REPUBLIKA.CO.ID, JAKARTA -- Tim kuasa hukum D (17 tahun) yang menjadi korban penganiayaan pada Senin (20/2/2023) lalu, meminta pelaku dijerat dengan pasal perencanaan pembunuhan. Fakta-fakta yang terungkap selama ini dinilai mengarah kepada perencanaan pembunuhan.
"Pada prinsipnya sesuai fakta hukum yang ada mengarah ke pasal itu. Kami saat ini kejarnya juga di Pasal 354 Pasal 355, di sana kan ada perencanaan. Sehingga bisa sampai perencanaan pembunuhan," jelas kuasa hukum David, M Syahwan Arey yang juga dari LBH Ansor, Sabtu (25/2/2023).
Menurutnya, penganiayaan yang dilakukan kepada David tidak dilakukan secara serta-merta, melainkan direncanakan terlebih dahulu. Pertemuan pelaku dengan korban hingga terjadi tindakan penganiayaan dinilai telah menunjukkan perencanaan.

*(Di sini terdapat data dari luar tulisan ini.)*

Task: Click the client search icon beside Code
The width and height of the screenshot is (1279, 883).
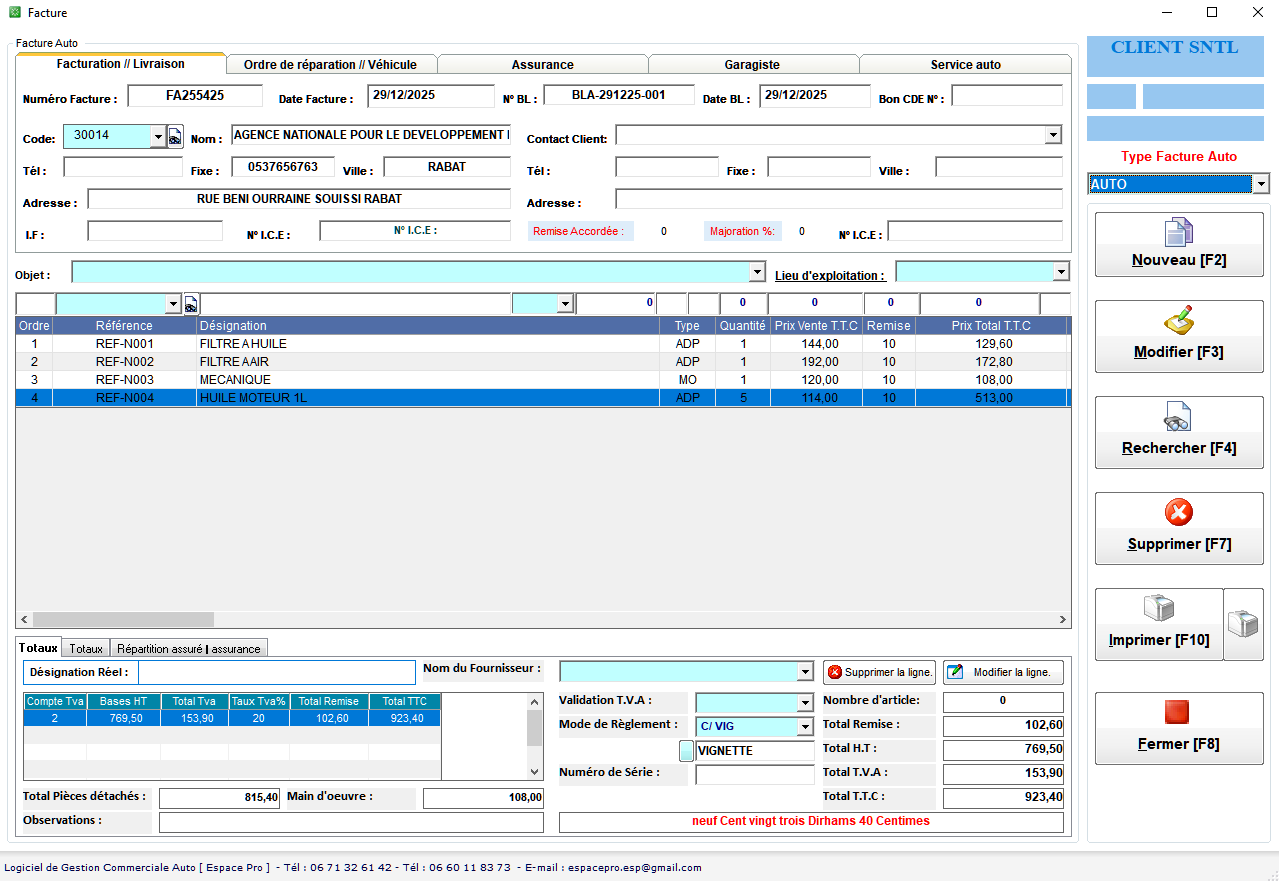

Syahwan mengatakan pihaknya mendorong kepolisian untuk menerapkan sangkaan pasal tersebut kepada pelaku. Perencanaan disebutnya dapat dilihat dari kronologi yang telah terungkap saat ini.
"Karena awalnya mereka sudah merencanakan untuk bertemu dengan korban. Dari situ, itu kita melihat CCTV yang beredar, itu sudah maksud ke sana karena itu penganiayaan berat dengan tidak menggunakan emosional seperti manusia lagi. Ini tindakan itu sudah berindikasi ke sana (pembunuhan)," ujarnya.
Polisi telah menetapkan Mario Dandy atau MDS dan Shane atau S menjadi tersangka dan ditahan atas kasus dugaan kekerasan terhadap korban. Dua tersangka itu diduga terlibat dalam kasus penganiayaan dalam keadaan sadar berdasarkan hasil tes urine yang negatif narkoba.
MDS dijerat Pasal 76c juncto Pasal 80 Undang-Undang Nomor 35 Tahun 2014 tentang perubahan atas Undang-Undang RI Nomor 23 Tahun 2002 tentang Perlindungan Anak subsider Pasal 351 ayat 2 tentang penganiayaan berat.
Sementara tersangka S dijerat Pasal 76C Juncto Pasal 80 UU Nomor 35 Tahun 2014 tentang Perubahan UU 23 Tahun 2002 tentang Perlindungan Anak. Pelaku diancam pidana penjara paling lama lima tahun.